My memory is that my father fought both at D-Day and the Battle of the Bulge. But I don't remember him discussing the specifics and sadly, I don't remember asking a lot of questions.

One of the places I most wanted to see were the beaches at Normandy and I was fortunate to be able to travel to France in 1985 to make this pilgrimage.  I am still in awe of the courage it took to land on a beach with enemy fire all around, and I am especially in awe of the Rangers who scaled Pointe du hoc to disable the German guns. As the years have gone by I grow more in awe each year.

 This is the top of Pointe du Hoc. The German guns were here, and it was critical that they were dismantled. 
 A United States Military cemetery in Normandy 

I made no notes on the backs of these photographs in 1985 and I am not sure who is buried in these graves. Their stories, like my father's stories, may now be lost. My father died three years before I went to Normandy and when I returned I didn't ask my mother what she might have remembered my father discussing about his war service. What is remembered is the bravery, the courage and the steadfastness that was shown on June 6, 1944.

My father was one of the lucky ones. He came home from Europe, met my mother and started a family. But at the end of his days he was still proud to have been PFC, US Army, 1941-1945.

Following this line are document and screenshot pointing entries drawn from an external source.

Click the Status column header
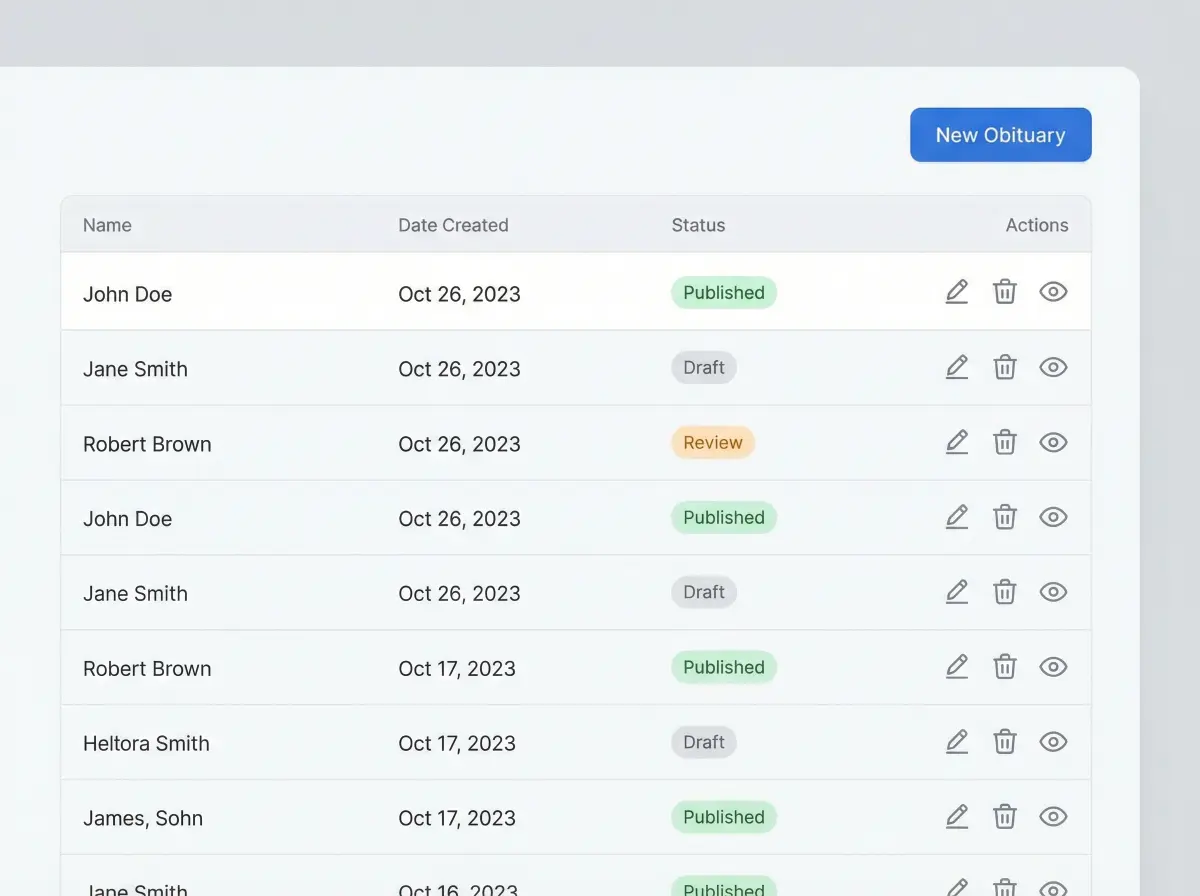This screenshot has width=1200, height=896. pyautogui.click(x=698, y=225)

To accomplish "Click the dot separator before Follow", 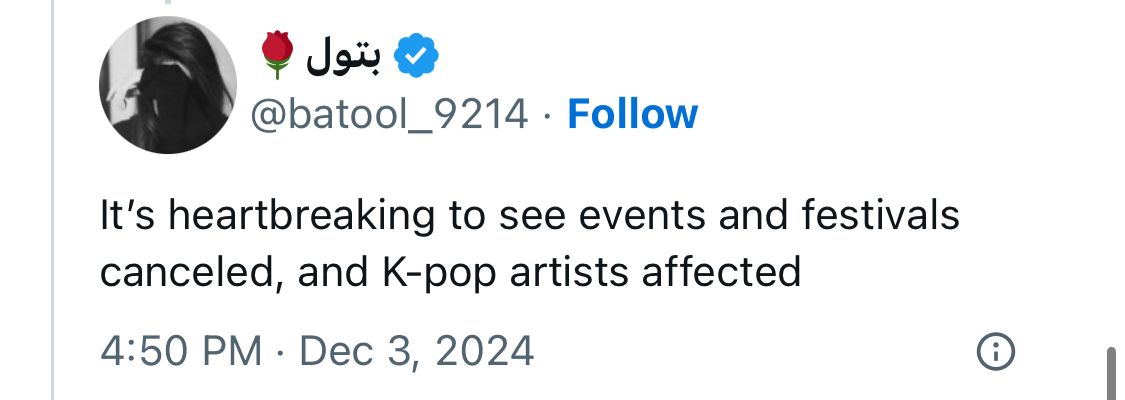I will (547, 116).
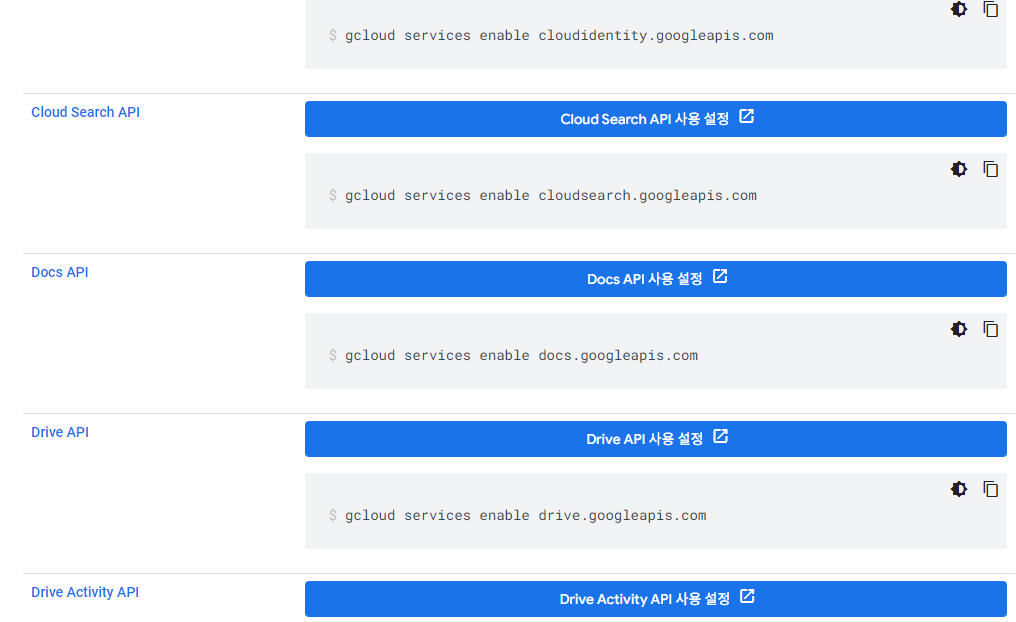Open the Drive Activity API link

tap(85, 592)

With Grateful Remembrance for those who gave so much on 
June 6, 1944.


Catherine said...

Dear Carole, I think we all look back at our youth and often wish we asked more questions. At the time it seems like we will have so many days ahead together and it does not always turn out that way.
I often wish I had asked my parents questions of this time in history too.
Thank you to your dad and to you for sharing.
Blessings dear. Catherine

Pam said...

This is a great post and we are indebted to all who served during WWII. My uncles and my husbands' uncles both served then from France, to Italy, Germany and the Philippines, but not one of them would ever talk about it. There were so many questions we had, but I knew better than to mention it. They all came home, some with injuries. Thanks to your father and all the others!

Tina Fariss Barbour said...

Thank you for this remembrance, Carol. I, too, am in awe of what those men did that day--and all the days of World War II. My father was a veteran of WWII, also. He fought in the Pacific Theatre. He didn't talk a lot about his experiences as I was growing up. But back in the 1990s, I asked him to write down stories from his life and gave him a notebook. He filled it and half of another. I also have some letters that he sent home to his sister during his time in service. I treasure all of those.

Melinda said...

It is a day to remember for sure.
My Dad was in the Navy and I have
his medals, but my pea brain can't remember which war he was in. :(
I need to figure that out I guess.

M :)

Sola Scriptura said...

This certainly is a day to remember. Your pictures tell us so much! Such bravery and courage was shown.

Mevely317 said...

I, too, failed to pause long enough to ask my father about his (Navy) service.

Tom and I were just talking about this ... how that generation's sense of duty seems almost unparalleled.

What a debt of gratitude is owed!

Terra said...

I got goose bumps as I read this post and learned about the quiet courage of your dad, and the Rangers, and all the brave men who saved our Republic.

Nellie said...

Always grateful to those who have served, as well as those who are currently serving.

Anonymous said...

What a heartfelt post. I, too, am sorry that I did not ask more and write notes on the back of photos etc. My heart is full of gratitude.


A lovely tribute to your father and all veterans today.

Theresa said...

Amazing post and pictures! I can't imagine seeing those scenes! We watched several shows last night about D-Day! My Dad was in WWII in the Navy! Sending hugs your way this morning! HUGS!

Susie said...

Buttercup, I thank your father for his courage. You must be proud . It was so very nice that you did travel to Normandy. What an honor. Blessings, xoxo,Susie

Pat @ Mille Fiori Favoriti said...

Wonderful photos, Carol!My son also visited the Normandy beaches, about 12 years ago, while he was backpacking through Europe. He went on a fabulous all day van tour with a French woman guide.

Gypsy Heart said...

Wonderful photos! It really is such a poignant time in our world.